*** Entries shown Section Begins ***

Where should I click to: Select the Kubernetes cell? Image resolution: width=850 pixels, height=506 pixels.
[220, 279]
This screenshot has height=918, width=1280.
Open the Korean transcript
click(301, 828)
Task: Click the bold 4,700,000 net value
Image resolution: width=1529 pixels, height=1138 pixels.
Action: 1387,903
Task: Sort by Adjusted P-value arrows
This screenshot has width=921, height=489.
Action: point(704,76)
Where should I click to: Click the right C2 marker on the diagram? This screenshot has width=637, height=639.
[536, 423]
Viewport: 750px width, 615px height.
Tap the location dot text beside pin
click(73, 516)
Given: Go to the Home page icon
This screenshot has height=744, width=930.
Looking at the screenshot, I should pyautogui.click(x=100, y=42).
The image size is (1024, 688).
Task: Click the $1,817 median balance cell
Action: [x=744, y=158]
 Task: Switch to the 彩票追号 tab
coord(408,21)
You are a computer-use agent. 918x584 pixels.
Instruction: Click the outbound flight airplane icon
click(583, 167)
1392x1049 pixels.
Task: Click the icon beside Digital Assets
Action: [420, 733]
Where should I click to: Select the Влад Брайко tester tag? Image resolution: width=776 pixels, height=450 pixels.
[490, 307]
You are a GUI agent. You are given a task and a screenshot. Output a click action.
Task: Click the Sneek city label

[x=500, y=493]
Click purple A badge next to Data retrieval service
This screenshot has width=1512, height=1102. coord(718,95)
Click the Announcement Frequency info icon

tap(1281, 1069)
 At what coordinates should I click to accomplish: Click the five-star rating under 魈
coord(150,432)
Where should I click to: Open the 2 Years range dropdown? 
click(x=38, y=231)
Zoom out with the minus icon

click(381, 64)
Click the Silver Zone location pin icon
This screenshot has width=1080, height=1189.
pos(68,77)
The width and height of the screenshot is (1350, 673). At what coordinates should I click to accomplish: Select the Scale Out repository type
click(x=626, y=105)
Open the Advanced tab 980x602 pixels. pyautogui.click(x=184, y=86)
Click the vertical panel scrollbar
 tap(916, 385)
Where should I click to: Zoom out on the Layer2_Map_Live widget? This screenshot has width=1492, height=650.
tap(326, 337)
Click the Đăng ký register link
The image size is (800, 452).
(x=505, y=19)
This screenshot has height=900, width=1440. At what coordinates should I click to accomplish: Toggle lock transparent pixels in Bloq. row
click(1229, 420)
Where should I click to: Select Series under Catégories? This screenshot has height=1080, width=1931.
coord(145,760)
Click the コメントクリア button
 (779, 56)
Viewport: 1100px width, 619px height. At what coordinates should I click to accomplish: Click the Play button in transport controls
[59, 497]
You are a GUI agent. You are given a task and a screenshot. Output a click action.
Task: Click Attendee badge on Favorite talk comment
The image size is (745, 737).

*** Entries shown Section Ends ***

Required work -
Each line of the listing needs to be transcribed exactly.

Written solution -
Where should I click to: Select the Kubernetes cell? Image resolution: width=850 pixels, height=506 pixels.
[220, 279]
This screenshot has height=918, width=1280.
Open the Korean transcript
click(301, 828)
Task: Click the bold 4,700,000 net value
Image resolution: width=1529 pixels, height=1138 pixels.
Action: 1387,903
Task: Sort by Adjusted P-value arrows
This screenshot has width=921, height=489.
Action: point(704,76)
Where should I click to: Click the right C2 marker on the diagram? This screenshot has width=637, height=639.
[536, 423]
Viewport: 750px width, 615px height.
Tap the location dot text beside pin
click(73, 516)
Given: Go to the Home page icon
This screenshot has height=744, width=930.
Looking at the screenshot, I should pyautogui.click(x=100, y=42).
The image size is (1024, 688).
Task: Click the $1,817 median balance cell
Action: [x=744, y=158]
 Task: Switch to the 彩票追号 tab
coord(408,21)
You are a computer-use agent. 918x584 pixels.
Instruction: Click the outbound flight airplane icon
click(583, 167)
1392x1049 pixels.
Task: Click the icon beside Digital Assets
Action: [420, 733]
Where should I click to: Select the Влад Брайко tester tag? Image resolution: width=776 pixels, height=450 pixels.
[490, 307]
You are a GUI agent. You are given a task and a screenshot. Output a click action.
Task: Click the Sneek city label

[x=500, y=493]
Click purple A badge next to Data retrieval service
This screenshot has width=1512, height=1102. coord(718,95)
Click the Announcement Frequency info icon

tap(1281, 1069)
 At what coordinates should I click to accomplish: Click the five-star rating under 魈
coord(150,432)
Where should I click to: Open the 2 Years range dropdown? 
click(x=38, y=231)
Zoom out with the minus icon

click(381, 64)
Click the Silver Zone location pin icon
This screenshot has width=1080, height=1189.
pos(68,77)
The width and height of the screenshot is (1350, 673). At what coordinates should I click to accomplish: Select the Scale Out repository type
click(x=626, y=105)
Open the Advanced tab 980x602 pixels. pyautogui.click(x=184, y=86)
Click the vertical panel scrollbar
 tap(916, 385)
Where should I click to: Zoom out on the Layer2_Map_Live widget? This screenshot has width=1492, height=650.
tap(326, 337)
Click the Đăng ký register link
The image size is (800, 452).
(x=505, y=19)
This screenshot has height=900, width=1440. At what coordinates should I click to accomplish: Toggle lock transparent pixels in Bloq. row
click(1229, 420)
Where should I click to: Select Series under Catégories? This screenshot has height=1080, width=1931.
coord(145,760)
Click the コメントクリア button
 (779, 56)
Viewport: 1100px width, 619px height. At what coordinates should I click to accomplish: Click the Play button in transport controls
[59, 497]
You are a GUI agent. You are given a task and a screenshot. Output a click action.
Task: Click Attendee badge on Favorite talk comment
The image size is (745, 737).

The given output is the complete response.